* _DATA EXCERPTS_
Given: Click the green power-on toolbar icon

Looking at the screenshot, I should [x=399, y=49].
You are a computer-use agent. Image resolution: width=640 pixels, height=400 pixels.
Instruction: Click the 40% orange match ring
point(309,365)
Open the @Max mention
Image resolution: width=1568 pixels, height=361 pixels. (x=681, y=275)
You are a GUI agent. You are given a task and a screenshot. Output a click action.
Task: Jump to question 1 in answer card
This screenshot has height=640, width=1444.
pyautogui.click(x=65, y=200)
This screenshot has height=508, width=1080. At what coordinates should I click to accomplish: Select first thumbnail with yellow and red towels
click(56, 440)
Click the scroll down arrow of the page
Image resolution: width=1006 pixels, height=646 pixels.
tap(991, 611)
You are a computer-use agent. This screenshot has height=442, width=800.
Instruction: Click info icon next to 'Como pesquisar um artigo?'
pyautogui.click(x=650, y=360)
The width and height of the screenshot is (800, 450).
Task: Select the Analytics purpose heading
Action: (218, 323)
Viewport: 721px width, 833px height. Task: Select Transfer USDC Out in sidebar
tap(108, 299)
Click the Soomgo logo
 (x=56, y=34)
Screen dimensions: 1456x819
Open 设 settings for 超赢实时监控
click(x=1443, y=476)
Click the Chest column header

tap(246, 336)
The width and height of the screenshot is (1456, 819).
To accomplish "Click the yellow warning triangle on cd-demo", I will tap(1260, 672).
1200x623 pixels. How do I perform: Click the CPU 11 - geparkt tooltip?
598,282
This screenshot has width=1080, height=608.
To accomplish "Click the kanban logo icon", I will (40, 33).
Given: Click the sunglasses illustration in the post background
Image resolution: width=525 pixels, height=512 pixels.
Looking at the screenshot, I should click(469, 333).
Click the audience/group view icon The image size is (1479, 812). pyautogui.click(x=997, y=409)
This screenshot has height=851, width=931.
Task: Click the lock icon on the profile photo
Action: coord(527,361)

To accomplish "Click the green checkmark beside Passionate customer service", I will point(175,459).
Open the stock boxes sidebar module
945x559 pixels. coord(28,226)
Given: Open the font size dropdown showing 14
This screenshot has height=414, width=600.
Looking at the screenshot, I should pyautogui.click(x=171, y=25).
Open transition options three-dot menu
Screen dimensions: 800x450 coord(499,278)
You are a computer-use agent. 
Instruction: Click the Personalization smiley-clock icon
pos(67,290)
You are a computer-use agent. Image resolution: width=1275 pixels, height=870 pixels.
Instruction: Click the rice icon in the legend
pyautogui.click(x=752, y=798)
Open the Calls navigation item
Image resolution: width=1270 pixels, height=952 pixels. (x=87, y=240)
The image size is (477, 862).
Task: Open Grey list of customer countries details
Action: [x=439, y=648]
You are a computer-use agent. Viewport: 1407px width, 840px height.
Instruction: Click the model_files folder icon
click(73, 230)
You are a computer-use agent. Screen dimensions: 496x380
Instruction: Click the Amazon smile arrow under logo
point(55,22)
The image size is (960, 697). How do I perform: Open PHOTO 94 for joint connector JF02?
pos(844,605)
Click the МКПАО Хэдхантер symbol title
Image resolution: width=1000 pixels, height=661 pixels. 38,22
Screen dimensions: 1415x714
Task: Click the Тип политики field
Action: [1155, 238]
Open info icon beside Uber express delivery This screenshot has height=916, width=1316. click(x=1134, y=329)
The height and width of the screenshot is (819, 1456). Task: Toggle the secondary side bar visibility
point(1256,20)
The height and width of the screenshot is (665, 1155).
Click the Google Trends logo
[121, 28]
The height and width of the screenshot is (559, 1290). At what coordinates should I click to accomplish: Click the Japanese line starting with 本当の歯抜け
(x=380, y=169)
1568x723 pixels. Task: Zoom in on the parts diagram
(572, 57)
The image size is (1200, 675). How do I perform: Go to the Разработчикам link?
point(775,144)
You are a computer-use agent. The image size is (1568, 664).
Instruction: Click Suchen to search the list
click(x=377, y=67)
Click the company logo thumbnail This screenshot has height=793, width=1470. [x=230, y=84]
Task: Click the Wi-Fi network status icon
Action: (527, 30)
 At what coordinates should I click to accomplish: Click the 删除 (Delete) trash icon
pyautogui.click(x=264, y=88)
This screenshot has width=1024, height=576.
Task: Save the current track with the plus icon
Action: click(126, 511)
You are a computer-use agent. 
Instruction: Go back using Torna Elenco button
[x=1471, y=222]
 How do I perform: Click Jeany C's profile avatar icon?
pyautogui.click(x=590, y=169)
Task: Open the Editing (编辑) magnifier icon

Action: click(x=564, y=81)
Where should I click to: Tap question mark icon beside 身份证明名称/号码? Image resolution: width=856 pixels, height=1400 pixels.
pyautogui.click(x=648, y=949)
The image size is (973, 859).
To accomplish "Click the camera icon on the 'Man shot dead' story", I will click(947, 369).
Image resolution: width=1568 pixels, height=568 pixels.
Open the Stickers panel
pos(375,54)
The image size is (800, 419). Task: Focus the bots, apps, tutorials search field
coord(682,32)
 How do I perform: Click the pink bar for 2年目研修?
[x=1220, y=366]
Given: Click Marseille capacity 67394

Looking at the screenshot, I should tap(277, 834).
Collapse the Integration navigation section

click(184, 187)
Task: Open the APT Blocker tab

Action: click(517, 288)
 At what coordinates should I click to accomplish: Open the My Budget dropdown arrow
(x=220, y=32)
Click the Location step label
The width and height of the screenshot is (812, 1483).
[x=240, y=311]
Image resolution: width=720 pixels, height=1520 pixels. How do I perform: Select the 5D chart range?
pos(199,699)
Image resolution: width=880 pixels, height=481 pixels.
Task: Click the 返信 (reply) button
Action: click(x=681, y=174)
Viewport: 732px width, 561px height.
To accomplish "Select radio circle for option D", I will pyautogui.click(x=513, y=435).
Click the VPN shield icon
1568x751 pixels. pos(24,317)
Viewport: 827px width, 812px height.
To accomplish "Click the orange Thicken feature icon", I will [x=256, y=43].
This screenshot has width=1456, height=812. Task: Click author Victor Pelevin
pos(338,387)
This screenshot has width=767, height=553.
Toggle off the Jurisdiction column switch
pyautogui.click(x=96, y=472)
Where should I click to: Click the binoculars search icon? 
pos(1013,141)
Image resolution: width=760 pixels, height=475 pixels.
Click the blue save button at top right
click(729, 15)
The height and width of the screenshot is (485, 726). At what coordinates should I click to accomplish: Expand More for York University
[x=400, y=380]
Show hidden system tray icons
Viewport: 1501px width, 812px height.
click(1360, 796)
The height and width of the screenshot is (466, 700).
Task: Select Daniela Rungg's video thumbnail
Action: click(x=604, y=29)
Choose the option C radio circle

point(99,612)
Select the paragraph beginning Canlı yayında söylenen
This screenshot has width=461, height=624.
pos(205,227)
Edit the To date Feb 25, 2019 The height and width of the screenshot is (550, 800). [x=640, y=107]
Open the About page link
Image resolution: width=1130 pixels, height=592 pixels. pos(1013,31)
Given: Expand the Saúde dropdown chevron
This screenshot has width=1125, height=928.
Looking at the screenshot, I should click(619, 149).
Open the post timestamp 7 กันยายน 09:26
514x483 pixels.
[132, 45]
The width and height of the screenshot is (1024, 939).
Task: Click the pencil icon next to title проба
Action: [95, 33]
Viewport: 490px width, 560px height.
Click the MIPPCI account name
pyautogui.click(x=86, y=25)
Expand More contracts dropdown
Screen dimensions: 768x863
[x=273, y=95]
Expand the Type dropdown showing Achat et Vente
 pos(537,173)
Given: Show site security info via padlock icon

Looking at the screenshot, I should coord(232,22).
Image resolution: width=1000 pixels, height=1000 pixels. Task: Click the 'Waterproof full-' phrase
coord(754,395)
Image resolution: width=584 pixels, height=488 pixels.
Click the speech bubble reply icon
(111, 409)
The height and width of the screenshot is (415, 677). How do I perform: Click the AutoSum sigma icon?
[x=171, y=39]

* _WHAT TO WORK ON_
The material should be transcribed exactly, every line included.

* _TASK SOLUTION_
Given: Click the green power-on toolbar icon

Looking at the screenshot, I should [x=399, y=49].
You are a computer-use agent. Image resolution: width=640 pixels, height=400 pixels.
Instruction: Click the 40% orange match ring
point(309,365)
Open the @Max mention
Image resolution: width=1568 pixels, height=361 pixels. (x=681, y=275)
You are a GUI agent. You are given a task and a screenshot. Output a click action.
Task: Jump to question 1 in answer card
This screenshot has height=640, width=1444.
pyautogui.click(x=65, y=200)
This screenshot has height=508, width=1080. At what coordinates should I click to accomplish: Select first thumbnail with yellow and red towels
click(56, 440)
Click the scroll down arrow of the page
Image resolution: width=1006 pixels, height=646 pixels.
tap(991, 611)
You are a computer-use agent. This screenshot has height=442, width=800.
Instruction: Click info icon next to 'Como pesquisar um artigo?'
pyautogui.click(x=650, y=360)
The width and height of the screenshot is (800, 450).
Task: Select the Analytics purpose heading
Action: (218, 323)
Viewport: 721px width, 833px height. Task: Select Transfer USDC Out in sidebar
tap(108, 299)
Click the Soomgo logo
 (x=56, y=34)
Screen dimensions: 1456x819
Open 设 settings for 超赢实时监控
click(x=1443, y=476)
Click the Chest column header

tap(246, 336)
The width and height of the screenshot is (1456, 819).
To accomplish "Click the yellow warning triangle on cd-demo", I will tap(1260, 672).
1200x623 pixels. How do I perform: Click the CPU 11 - geparkt tooltip?
598,282
This screenshot has width=1080, height=608.
To accomplish "Click the kanban logo icon", I will (40, 33).
Given: Click the sunglasses illustration in the post background
Image resolution: width=525 pixels, height=512 pixels.
Looking at the screenshot, I should click(469, 333).
Click the audience/group view icon The image size is (1479, 812). pyautogui.click(x=997, y=409)
This screenshot has height=851, width=931.
Task: Click the lock icon on the profile photo
Action: coord(527,361)

To accomplish "Click the green checkmark beside Passionate customer service", I will point(175,459).
Open the stock boxes sidebar module
945x559 pixels. coord(28,226)
Given: Open the font size dropdown showing 14
This screenshot has height=414, width=600.
Looking at the screenshot, I should pyautogui.click(x=171, y=25).
Open transition options three-dot menu
Screen dimensions: 800x450 coord(499,278)
You are a computer-use agent. 
Instruction: Click the Personalization smiley-clock icon
pos(67,290)
You are a computer-use agent. Image resolution: width=1275 pixels, height=870 pixels.
Instruction: Click the rice icon in the legend
pyautogui.click(x=752, y=798)
Open the Calls navigation item
Image resolution: width=1270 pixels, height=952 pixels. (x=87, y=240)
The image size is (477, 862).
Task: Open Grey list of customer countries details
Action: [x=439, y=648]
You are a computer-use agent. Viewport: 1407px width, 840px height.
Instruction: Click the model_files folder icon
click(73, 230)
You are a computer-use agent. Screen dimensions: 496x380
Instruction: Click the Amazon smile arrow under logo
point(55,22)
The image size is (960, 697). How do I perform: Open PHOTO 94 for joint connector JF02?
pos(844,605)
Click the МКПАО Хэдхантер symbol title
Image resolution: width=1000 pixels, height=661 pixels. 38,22
Screen dimensions: 1415x714
Task: Click the Тип политики field
Action: [1155, 238]
Open info icon beside Uber express delivery This screenshot has height=916, width=1316. click(x=1134, y=329)
The height and width of the screenshot is (819, 1456). Task: Toggle the secondary side bar visibility
point(1256,20)
The height and width of the screenshot is (665, 1155).
Click the Google Trends logo
[121, 28]
The height and width of the screenshot is (559, 1290). At what coordinates should I click to accomplish: Click the Japanese line starting with 本当の歯抜け
(x=380, y=169)
1568x723 pixels. Task: Zoom in on the parts diagram
(572, 57)
The image size is (1200, 675). How do I perform: Go to the Разработчикам link?
point(775,144)
You are a computer-use agent. The image size is (1568, 664).
Instruction: Click Suchen to search the list
click(x=377, y=67)
Click the company logo thumbnail This screenshot has height=793, width=1470. [x=230, y=84]
Task: Click the Wi-Fi network status icon
Action: (527, 30)
 At what coordinates should I click to accomplish: Click the 删除 (Delete) trash icon
pyautogui.click(x=264, y=88)
This screenshot has width=1024, height=576.
Task: Save the current track with the plus icon
Action: click(126, 511)
You are a computer-use agent. 
Instruction: Go back using Torna Elenco button
[x=1471, y=222]
 How do I perform: Click Jeany C's profile avatar icon?
pyautogui.click(x=590, y=169)
Task: Open the Editing (编辑) magnifier icon

Action: click(x=564, y=81)
Where should I click to: Tap question mark icon beside 身份证明名称/号码? Image resolution: width=856 pixels, height=1400 pixels.
pyautogui.click(x=648, y=949)
The image size is (973, 859).
To accomplish "Click the camera icon on the 'Man shot dead' story", I will click(947, 369).
Image resolution: width=1568 pixels, height=568 pixels.
Open the Stickers panel
pos(375,54)
The image size is (800, 419). Task: Focus the bots, apps, tutorials search field
coord(682,32)
 How do I perform: Click the pink bar for 2年目研修?
[x=1220, y=366]
Given: Click Marseille capacity 67394

Looking at the screenshot, I should tap(277, 834).
Collapse the Integration navigation section

click(184, 187)
Task: Open the APT Blocker tab

Action: click(517, 288)
 At what coordinates should I click to accomplish: Open the My Budget dropdown arrow
(x=220, y=32)
Click the Location step label
The width and height of the screenshot is (812, 1483).
[x=240, y=311]
Image resolution: width=720 pixels, height=1520 pixels. How do I perform: Select the 5D chart range?
pos(199,699)
Image resolution: width=880 pixels, height=481 pixels.
Task: Click the 返信 (reply) button
Action: click(x=681, y=174)
Viewport: 732px width, 561px height.
To accomplish "Select radio circle for option D", I will pyautogui.click(x=513, y=435).
Click the VPN shield icon
1568x751 pixels. pos(24,317)
Viewport: 827px width, 812px height.
To accomplish "Click the orange Thicken feature icon", I will [x=256, y=43].
This screenshot has width=1456, height=812. Task: Click author Victor Pelevin
pos(338,387)
This screenshot has width=767, height=553.
Toggle off the Jurisdiction column switch
pyautogui.click(x=96, y=472)
Where should I click to: Click the binoculars search icon? 
pos(1013,141)
Image resolution: width=760 pixels, height=475 pixels.
Click the blue save button at top right
click(729, 15)
The height and width of the screenshot is (485, 726). At what coordinates should I click to accomplish: Expand More for York University
[x=400, y=380]
Show hidden system tray icons
Viewport: 1501px width, 812px height.
click(1360, 796)
The height and width of the screenshot is (466, 700).
Task: Select Daniela Rungg's video thumbnail
Action: click(x=604, y=29)
Choose the option C radio circle

point(99,612)
Select the paragraph beginning Canlı yayında söylenen
This screenshot has width=461, height=624.
pos(205,227)
Edit the To date Feb 25, 2019 The height and width of the screenshot is (550, 800). [x=640, y=107]
Open the About page link
Image resolution: width=1130 pixels, height=592 pixels. pos(1013,31)
Given: Expand the Saúde dropdown chevron
This screenshot has width=1125, height=928.
Looking at the screenshot, I should click(619, 149).
Open the post timestamp 7 กันยายน 09:26
514x483 pixels.
[132, 45]
The width and height of the screenshot is (1024, 939).
Task: Click the pencil icon next to title проба
Action: [95, 33]
Viewport: 490px width, 560px height.
Click the MIPPCI account name
pyautogui.click(x=86, y=25)
Expand More contracts dropdown
Screen dimensions: 768x863
[x=273, y=95]
Expand the Type dropdown showing Achat et Vente
 pos(537,173)
Given: Show site security info via padlock icon

Looking at the screenshot, I should coord(232,22).
Image resolution: width=1000 pixels, height=1000 pixels. Task: Click the 'Waterproof full-' phrase
coord(754,395)
Image resolution: width=584 pixels, height=488 pixels.
Click the speech bubble reply icon
(111, 409)
The height and width of the screenshot is (415, 677). How do I perform: Click the AutoSum sigma icon?
[x=171, y=39]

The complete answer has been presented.